• [Task statement]: A single stretch of the material below is to be transcribed exactly, starting at the line with "This screenshot has width=1232, height=962." and ending after the line with "Image resolution: width=620".
• • • • • • •
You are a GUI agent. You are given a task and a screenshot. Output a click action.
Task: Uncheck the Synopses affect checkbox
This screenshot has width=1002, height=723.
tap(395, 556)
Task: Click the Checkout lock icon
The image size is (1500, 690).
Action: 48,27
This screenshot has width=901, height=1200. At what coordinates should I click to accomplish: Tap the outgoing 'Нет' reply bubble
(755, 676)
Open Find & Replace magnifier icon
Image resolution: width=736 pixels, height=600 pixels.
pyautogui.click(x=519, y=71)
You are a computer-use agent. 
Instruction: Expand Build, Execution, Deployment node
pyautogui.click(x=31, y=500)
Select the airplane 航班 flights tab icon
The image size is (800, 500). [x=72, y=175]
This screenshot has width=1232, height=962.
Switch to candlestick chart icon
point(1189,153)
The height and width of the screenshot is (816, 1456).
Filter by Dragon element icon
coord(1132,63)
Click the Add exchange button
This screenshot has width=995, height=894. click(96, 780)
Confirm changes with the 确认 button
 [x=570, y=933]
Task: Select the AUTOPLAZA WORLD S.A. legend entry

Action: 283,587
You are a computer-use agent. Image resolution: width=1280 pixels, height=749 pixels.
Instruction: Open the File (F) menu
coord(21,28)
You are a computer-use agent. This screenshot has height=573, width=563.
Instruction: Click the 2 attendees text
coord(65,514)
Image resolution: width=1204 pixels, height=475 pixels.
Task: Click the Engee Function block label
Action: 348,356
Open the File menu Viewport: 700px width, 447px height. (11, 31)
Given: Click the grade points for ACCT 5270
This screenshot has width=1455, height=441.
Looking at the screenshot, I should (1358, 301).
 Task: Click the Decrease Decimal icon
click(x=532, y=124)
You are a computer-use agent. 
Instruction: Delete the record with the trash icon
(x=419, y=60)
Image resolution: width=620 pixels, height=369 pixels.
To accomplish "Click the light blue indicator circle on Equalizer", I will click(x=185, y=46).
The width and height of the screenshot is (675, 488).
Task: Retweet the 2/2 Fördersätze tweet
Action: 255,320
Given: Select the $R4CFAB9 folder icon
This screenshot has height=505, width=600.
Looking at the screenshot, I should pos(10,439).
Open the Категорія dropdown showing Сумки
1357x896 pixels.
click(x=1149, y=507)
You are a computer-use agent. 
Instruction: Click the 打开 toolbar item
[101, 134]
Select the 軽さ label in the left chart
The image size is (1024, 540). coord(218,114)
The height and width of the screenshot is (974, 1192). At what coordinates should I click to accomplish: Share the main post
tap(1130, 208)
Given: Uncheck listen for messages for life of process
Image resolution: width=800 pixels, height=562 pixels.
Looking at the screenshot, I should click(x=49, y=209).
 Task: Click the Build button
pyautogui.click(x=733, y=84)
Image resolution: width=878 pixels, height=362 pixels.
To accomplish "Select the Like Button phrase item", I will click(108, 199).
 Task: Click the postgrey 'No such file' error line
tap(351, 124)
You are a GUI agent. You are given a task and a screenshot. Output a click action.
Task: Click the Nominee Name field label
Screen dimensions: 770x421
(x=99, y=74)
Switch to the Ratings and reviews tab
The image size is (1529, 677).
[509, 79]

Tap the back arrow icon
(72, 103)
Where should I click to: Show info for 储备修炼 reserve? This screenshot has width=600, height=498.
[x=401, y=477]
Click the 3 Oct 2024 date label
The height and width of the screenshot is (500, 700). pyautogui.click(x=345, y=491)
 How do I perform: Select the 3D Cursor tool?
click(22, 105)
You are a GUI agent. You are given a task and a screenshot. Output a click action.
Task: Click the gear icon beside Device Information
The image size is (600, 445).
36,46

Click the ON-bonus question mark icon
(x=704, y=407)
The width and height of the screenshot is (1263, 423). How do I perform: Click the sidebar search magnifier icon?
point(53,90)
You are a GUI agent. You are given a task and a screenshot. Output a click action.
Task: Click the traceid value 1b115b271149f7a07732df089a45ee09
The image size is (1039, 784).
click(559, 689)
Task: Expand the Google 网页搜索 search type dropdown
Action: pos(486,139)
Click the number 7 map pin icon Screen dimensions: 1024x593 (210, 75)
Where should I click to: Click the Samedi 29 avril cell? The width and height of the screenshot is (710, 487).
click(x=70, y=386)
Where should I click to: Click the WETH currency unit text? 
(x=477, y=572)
• • • • • • •
• [Written solution]:
This screenshot has width=1232, height=962.
Switch to candlestick chart icon
point(1189,153)
The height and width of the screenshot is (816, 1456).
Filter by Dragon element icon
coord(1132,63)
Click the Add exchange button
This screenshot has width=995, height=894. click(96, 780)
Confirm changes with the 确认 button
 [x=570, y=933]
Task: Select the AUTOPLAZA WORLD S.A. legend entry

Action: 283,587
You are a computer-use agent. Image resolution: width=1280 pixels, height=749 pixels.
Instruction: Open the File (F) menu
coord(21,28)
You are a computer-use agent. This screenshot has height=573, width=563.
Instruction: Click the 2 attendees text
coord(65,514)
Image resolution: width=1204 pixels, height=475 pixels.
Task: Click the Engee Function block label
Action: 348,356
Open the File menu Viewport: 700px width, 447px height. (11, 31)
Given: Click the grade points for ACCT 5270
This screenshot has width=1455, height=441.
Looking at the screenshot, I should (1358, 301).
 Task: Click the Decrease Decimal icon
click(x=532, y=124)
You are a computer-use agent. 
Instruction: Delete the record with the trash icon
(x=419, y=60)
Image resolution: width=620 pixels, height=369 pixels.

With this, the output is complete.